Legislators in Florida serve constituents on a part-time basis when out of the spring session and most have other full-time jobs. For 16 years, Horner served as president of the Kissimmee/Osceola County Chamber of Commerce, where Walt Disney World is a trustee and holds two spots on the Board of Directors.
The Chamber kept Horner on the payroll for nearly four months after he resigned from the House, despite mounting outrage from the community as details of the brothel operation emerged in news reports and court documents.
When asked if she worked with Disney on the bill or if Disney was a client of hers with regard to HB883, lobbyist Killinger said no. But when asked if Disney pushed for the passage of the bill, she responded, “You’ll have to ask Disney.”
While an effort to determine what role Disney and its myriad related companies played in 2011 is ongoing, a check of the two legislators representing Vero Beach showed that Disney doles out a lot of campaign cash. Florida election law caps donations at $500, but by giving from numerous subsidiary companies including Disney Vacation Development Inc., the company can, legally, channel more funds to legislators.
In the 2010 and 2012 campaign cycles, Mayfield received $5,500 from Disney companies and Negron received $4,500. Mayfield and Negron also received a total of $1,250 from the law firm of Lewis Longman & Walker, the employer of lobbyist Killinger.
The two who spearheaded the bill also reaped financial rewards. Horner took nearly $11,000 from Disney companies and $2,250 from Killinger’s law firm. Sen. Greg Evers, who took up the bill in the Senate, received $3,000 from Disney companies and $500 from Lewis Longman & Walker in the 2012 election cycle.
Neither Disney nor Lewis Longman showed any interest in Evers’ rural Santa Rosa County district in 2010 before the vacation rental issue ramped up.
The Orlando Sentinel reported that Disney poured $2.5 million into the 2012 election cycle and that Horner was also Disney's point-man on efforts to block the approval of casino gambling in South Florida.
Disney companies have 32 lobbyists on retainer, creating a tangled web of other campaign contributions nearly impossible to track. Lewis Longman & Walker employs Killinger plus two others.

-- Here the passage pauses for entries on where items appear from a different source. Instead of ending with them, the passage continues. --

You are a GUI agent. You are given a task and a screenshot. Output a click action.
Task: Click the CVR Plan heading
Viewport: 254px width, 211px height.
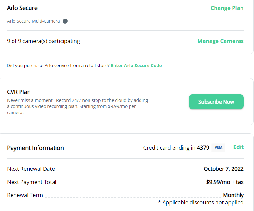[19, 92]
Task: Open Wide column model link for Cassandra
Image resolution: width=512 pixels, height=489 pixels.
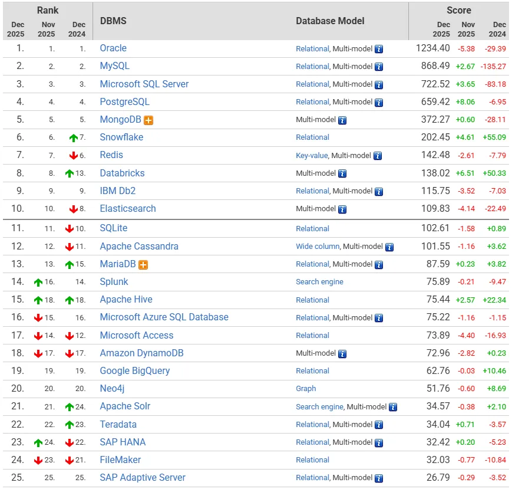Action: point(318,246)
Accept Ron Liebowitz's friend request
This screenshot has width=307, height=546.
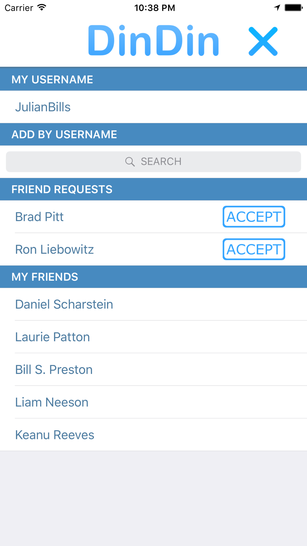[254, 249]
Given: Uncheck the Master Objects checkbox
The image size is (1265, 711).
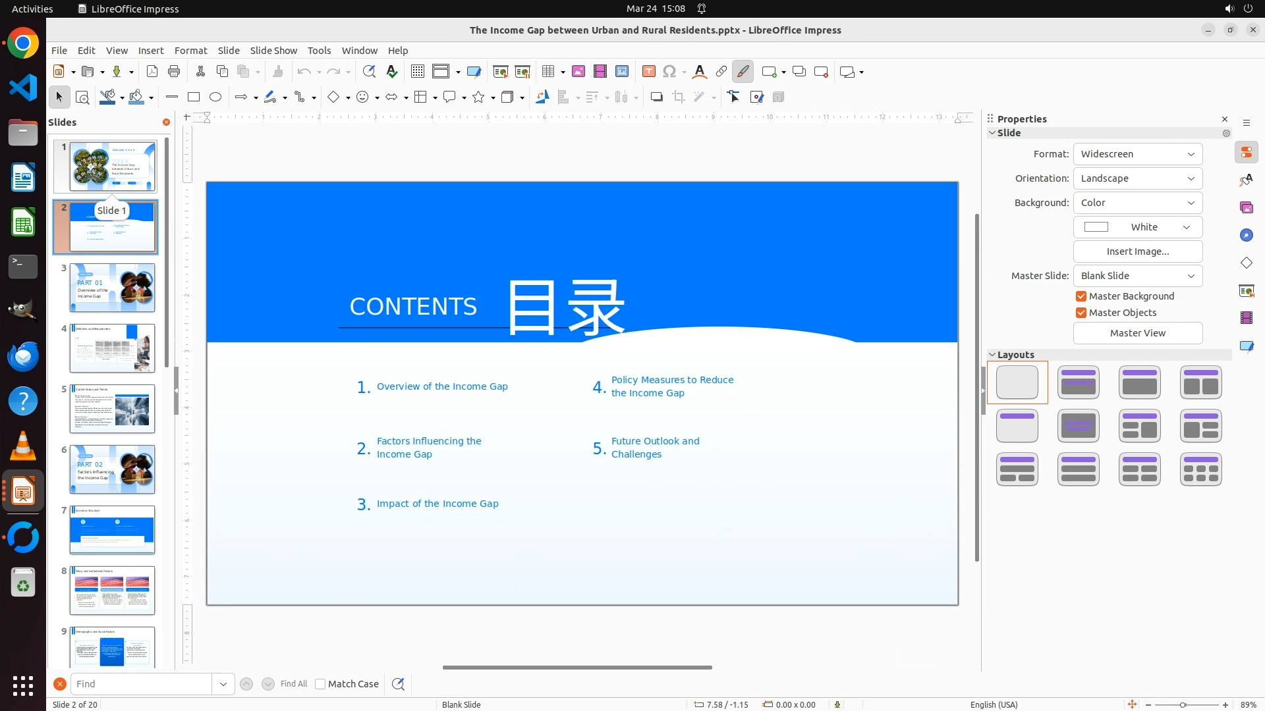Looking at the screenshot, I should tap(1081, 313).
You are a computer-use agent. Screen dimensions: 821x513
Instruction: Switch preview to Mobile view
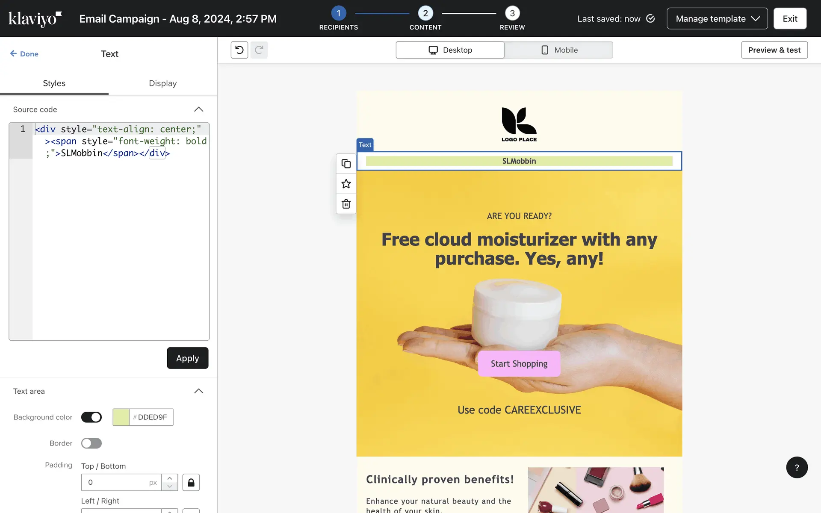(558, 50)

The League of Cities, on the other hand, employs five staff lobbyists plus two outside lobbyists to track more than 1,500 pieces of legislation per year, but the League lacks a powerful tool to make things happen in Tallahassee.
“We do not make campaign contributions,” Cook said.
Without the power to influence with cash, the cities will need grassroots mobilizing – letters, emails, phone calls and visits from constituents and from elected officials who are steamed about the current state of the vacation rental law.
Killinger said she’s still on retainer with the Florida Vacation Rental Managers Association and that she’ll be back to battle the League of Cities and to keep the power to regulate vacation rentals where she and her client think it belongs – with the state of Florida.
“The big goal is to ensure that the pre-emption stays intact,” Killinger said.